At least 1,000 army soldiers, 1,000 national guardsmen and three helicopter units have arrived to reinforce the border area near the town of Arar since ISIL’s advance in June, General Faleh al-Subai’i, commander of Saudi border guards in the area, told visiting reporters this week.
Saudi officials have not made public the total number of extra troops they have sent to the frontier, so far declining to comment on the accuracy of a report by Saudi-owned Al Arabiya television which put the number of reinforcements at 30,000.
Although alarmed by ISIL’s advance, border officials describe the Shi’ite militia – allied to the government in Baghdad and to Saudi Arabia’s enemy Iran – as the bigger threat.
“ISIL is not important. It’s a basic terrorist group without any military capability or suchlike. The most important one is the Shi’ite militia, which is organised with planning behind it,” Subai’i said.
Such views infuriate Baghdad, which accuses Riyadh of doing too little to stop ISIL fighters who pride themselves in killing Shi’ite civilians.
Riyadh strongly denies it has helped ISIL, and its state media and clerics preach against the group, but it has openly supported other Sunni militant groups fighting in Syria, and hundreds of Saudi nationals are believed to have joined ISIL.
HARD TO BREACH
Unlike the heavily-trafficked Syria-Iraqi border, which includes some of the most important commercial routes in the Middle East, the Saudi-Iraqi frontier is no hub for international trade. The post near Arar was last opened in October, when 65,000 Iraqi pilgrims crossed for the haj.

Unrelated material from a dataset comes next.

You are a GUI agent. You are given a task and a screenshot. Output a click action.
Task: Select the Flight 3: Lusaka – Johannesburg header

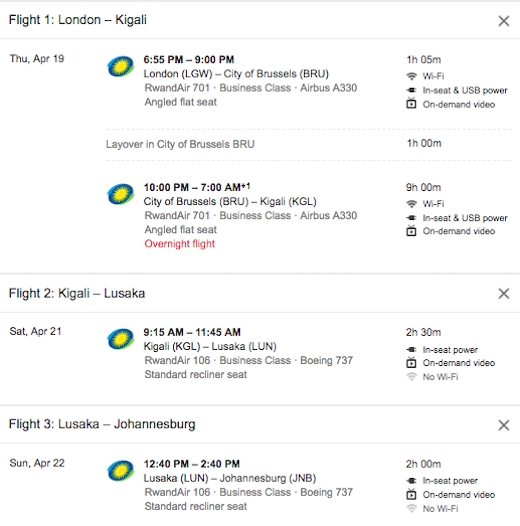(102, 424)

With the crossing closed, weeds grow high in the middle of the road to Iraq and a customs shed is carpeted in dust.
The fences and berms are hard to breach. No more than 12 people have been caught trying to cross the border illegally since the defences were build two years ago, officials said.
Since June, patrols have been increased. Border guards, in grey stone-pattern camouflage uniforms, say they have also noticed increased activity among their counterparts on the other side of the frontier.

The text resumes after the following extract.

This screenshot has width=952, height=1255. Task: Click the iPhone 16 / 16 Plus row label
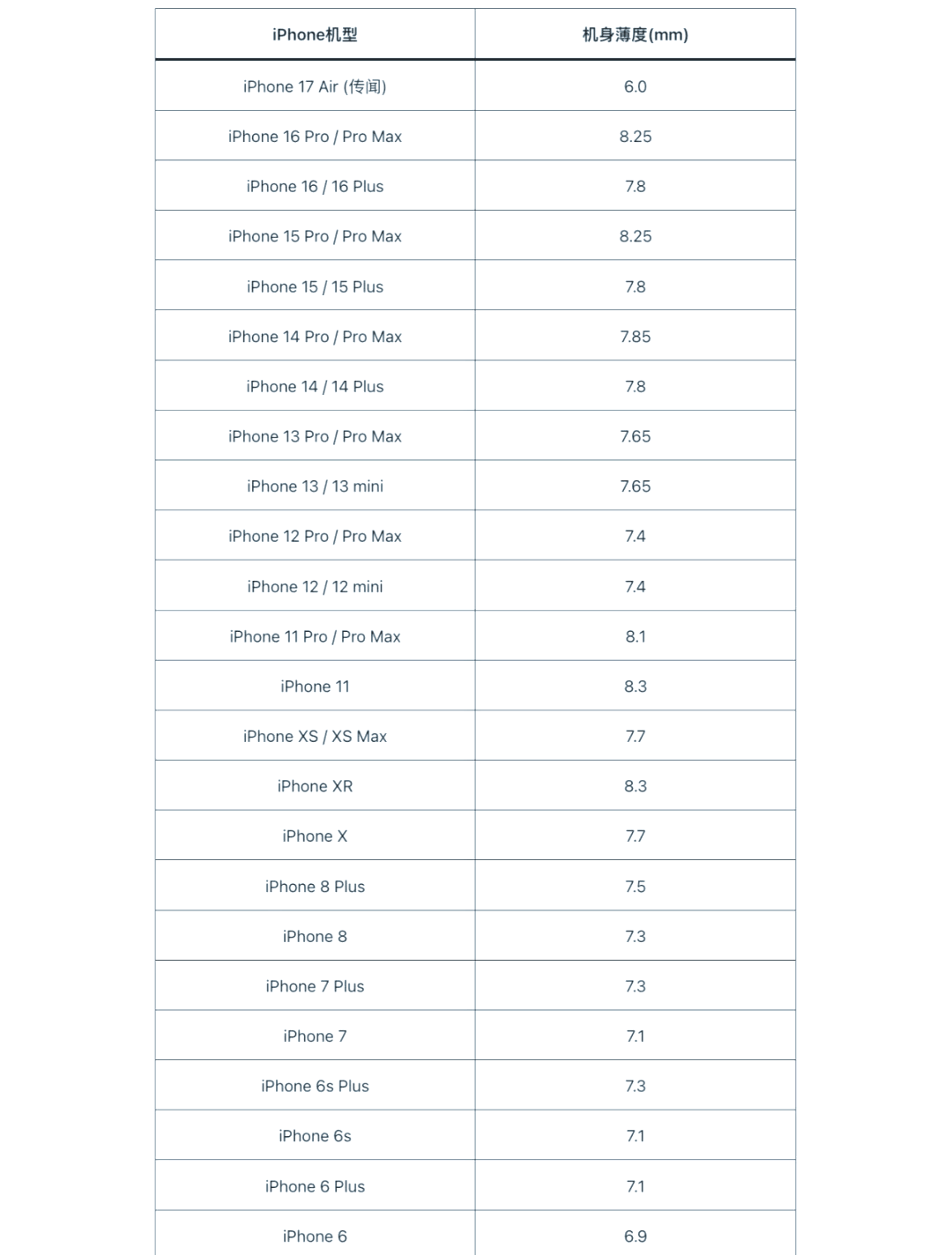315,187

Five guards, armed with assault rifles and stationed behind sandbags, gazed across a few hundred metres of desert to a small Iraqi frontier post on the other side of a dry wadi where a tiny armed figure slowly paced the road.
Three rockets were fired from Iraq at a Saudi border guards’ housing complex last week. Subai’i said he did not know who had fired them but believed they were intended to provoke a violent response. His men were under strict orders not to shoot back.
“Some people suggest we look for who did it and retaliate. But the government said no; we will have higher vigilance and more police but nothing else,” he said.
A small crater in the stony ground shows where a rocket landed after flying over the Judaidat Arar housing compound, missing a small power plant and its fuel tanks by 100 metres before its shrapnel ripped ragged holes in the perimeter fence.
Iraqi border guards informed Saudi officers that they had discovered three deserted vehicles from which three Grad rockets had been fired and which held another five of the same type, Subai’i said.
No group has yet claimed responsibility for the rocket fire. In November a Shi’ite militia quickly said it was behind the launching of six Grad rockets – the same kind used last week – into Saudi territory near the border with Kuwait.
The nearest Iraqi town in this expanse of desert is al-Nukhayb, 80 kilometres away. It is still in government hands, but to its northwest is territory where ISIL holds sway, and to its east is Najaf province, home to strong Shi’ite militias.
“We’re not sure who was responsible. It could be ISIL or the(Shi’ite) militia, or another group,” said Captain Sultan al-Mutairi of the border guards’ intelligence wing. “In Iraq there are many terrorist groups. It’s a mess up there.”